Ayeka (Where are you?): For those over 70, where were you on D-Day? For those over 50, where were you when the Apollo 11 astronauts landed on the moon? For those of you over the age of 18, where were you on 9/11? 

Early in the Torah, God asks a simple question to Adam and Eve in the Garden of Eden. God says “Ayeka?” Where are you? Well, we know where they are physically. Adam and Eve are in the Garden of Eden, and they have just broken the rules. They lost themselves in a moment of curiosity and adventure. They forgot the rules, and thus their safety, and it takes God to call them back into the present. So it’s not just “Where are you?” It’s “Where were you?” “Where was your mindset when this came to be?” And this question has resonated throughout generations.

Often we use location or movement-based language to describe emotional intent. Think about something as simple as saying “I’m going to do something.” No, you’re not actually going anywhere, that’s simply how we show intent, with movement. “Where are you?” doesn’t always mean I can’t see you. Sometimes it means “Where is your focus?” or “Where are you in your life?” 

The same goes for the response, the reassurance of “Here I am.” “Hineni.” It’s another concept that appears several times in the Torah, and it isn’t necessarily referring to physical presence. 

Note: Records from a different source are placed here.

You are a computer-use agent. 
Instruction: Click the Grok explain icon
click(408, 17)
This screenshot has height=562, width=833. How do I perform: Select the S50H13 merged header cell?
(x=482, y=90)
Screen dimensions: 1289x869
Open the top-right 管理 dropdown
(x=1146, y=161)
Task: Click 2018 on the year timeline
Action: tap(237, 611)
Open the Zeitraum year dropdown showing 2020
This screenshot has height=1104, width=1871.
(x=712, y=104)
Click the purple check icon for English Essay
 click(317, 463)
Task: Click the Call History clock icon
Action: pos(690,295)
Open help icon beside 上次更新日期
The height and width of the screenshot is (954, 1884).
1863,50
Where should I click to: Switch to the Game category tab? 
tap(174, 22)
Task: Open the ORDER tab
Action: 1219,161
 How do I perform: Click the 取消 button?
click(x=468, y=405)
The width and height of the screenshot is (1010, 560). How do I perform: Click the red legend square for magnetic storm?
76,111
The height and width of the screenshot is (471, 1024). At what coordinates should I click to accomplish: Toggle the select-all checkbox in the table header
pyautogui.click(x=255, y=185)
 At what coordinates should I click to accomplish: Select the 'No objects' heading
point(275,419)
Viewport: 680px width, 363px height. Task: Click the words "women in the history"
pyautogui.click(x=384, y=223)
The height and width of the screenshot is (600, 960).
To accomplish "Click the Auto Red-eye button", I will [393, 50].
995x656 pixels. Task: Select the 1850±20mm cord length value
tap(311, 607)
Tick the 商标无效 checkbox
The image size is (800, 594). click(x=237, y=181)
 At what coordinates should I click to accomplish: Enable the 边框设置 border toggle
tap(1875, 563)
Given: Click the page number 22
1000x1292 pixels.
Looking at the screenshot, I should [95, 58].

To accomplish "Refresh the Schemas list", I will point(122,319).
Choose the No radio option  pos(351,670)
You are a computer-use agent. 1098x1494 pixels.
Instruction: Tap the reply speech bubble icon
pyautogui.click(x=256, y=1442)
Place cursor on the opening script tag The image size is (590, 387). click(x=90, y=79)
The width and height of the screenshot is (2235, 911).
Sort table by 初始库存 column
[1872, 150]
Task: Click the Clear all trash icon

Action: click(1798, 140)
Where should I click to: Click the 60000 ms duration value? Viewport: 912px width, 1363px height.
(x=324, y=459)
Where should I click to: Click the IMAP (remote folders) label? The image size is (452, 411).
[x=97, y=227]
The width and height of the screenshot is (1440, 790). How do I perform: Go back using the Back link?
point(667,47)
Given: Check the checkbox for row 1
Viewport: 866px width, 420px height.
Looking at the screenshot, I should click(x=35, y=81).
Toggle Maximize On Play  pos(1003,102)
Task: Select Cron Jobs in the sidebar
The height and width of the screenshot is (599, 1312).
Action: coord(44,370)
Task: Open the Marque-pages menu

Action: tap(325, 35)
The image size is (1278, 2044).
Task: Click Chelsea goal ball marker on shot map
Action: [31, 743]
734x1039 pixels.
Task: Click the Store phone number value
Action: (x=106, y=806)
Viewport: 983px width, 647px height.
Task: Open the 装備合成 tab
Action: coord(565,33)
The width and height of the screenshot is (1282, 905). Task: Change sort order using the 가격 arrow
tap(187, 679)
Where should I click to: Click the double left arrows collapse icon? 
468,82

On Rosh Hashanah, when we read the terrifying tale of the Akeda, Abraham’s answer to God and to his son, Isaac, is “Hineni.” Literally he’s saying “Here I am,” but this single word is more about Abraham being completely present for both God and for his son. He’s present enough for God that he takes on this formidable task, and he’s present enough for his son that he actually stops when the angel says stop. Whether it’s “Ayeka” for Adam and Eve or the “Hineni” for Abraham, what does it mean to be aware of where you are? Of who you are? 

When I was growing up, my family had a tradition of going out to a fancy dinner twice a year with all my aunts, uncles, and cousins to celebrate birthdays, anniversaries, other milestones. My grandparents would plan it, and the restaurant they chose was called Opus One. It’s not open anymore, but thirty years ago this was the premier restaurant in downtown Detroit. It had a maître d’, fancy full-course meals, dimmed lights, and delicious steak.

I remember the first time I was old enough to join in on this fun night out. I can picture every detail. The dress I wore had puffy sleeves and flower print. I had socks with lace around the bottom and my fanciest patent leather shoes. I remember asking the waiter if they had A1 sauce to go with my steak. After dinner the waiter brought around a huge cart with samples of all the dessert offerings for us to choose from, and I remember seeing a chocolate mousse with large chunks of chocolate on the top and knowing I must have that “stuff in a cup,” whatever it was. To this day my family still calls chocolate mousse “stuff in a cup.” By the way, aren’t you glad this isn’t my Yom Kippur sermon?

The most vivid of all these moments was the trick my cousin and I pulled on my aunt. My Tanta was notorious for slipping off her shoes under the table wherever she went. After she took one of them off, my cousin Scott and I stole her shoe and passed it around the table. When she tried to get up to go to the bathroom, her shoe was nowhere to be found. She couldn’t go, she was stuck at the table. She looked everywhere and just about gave up until they brought out dessert, and under the silver cloche, there was her silk shoe. As if the shoe was saying, “Hineini – here I am!”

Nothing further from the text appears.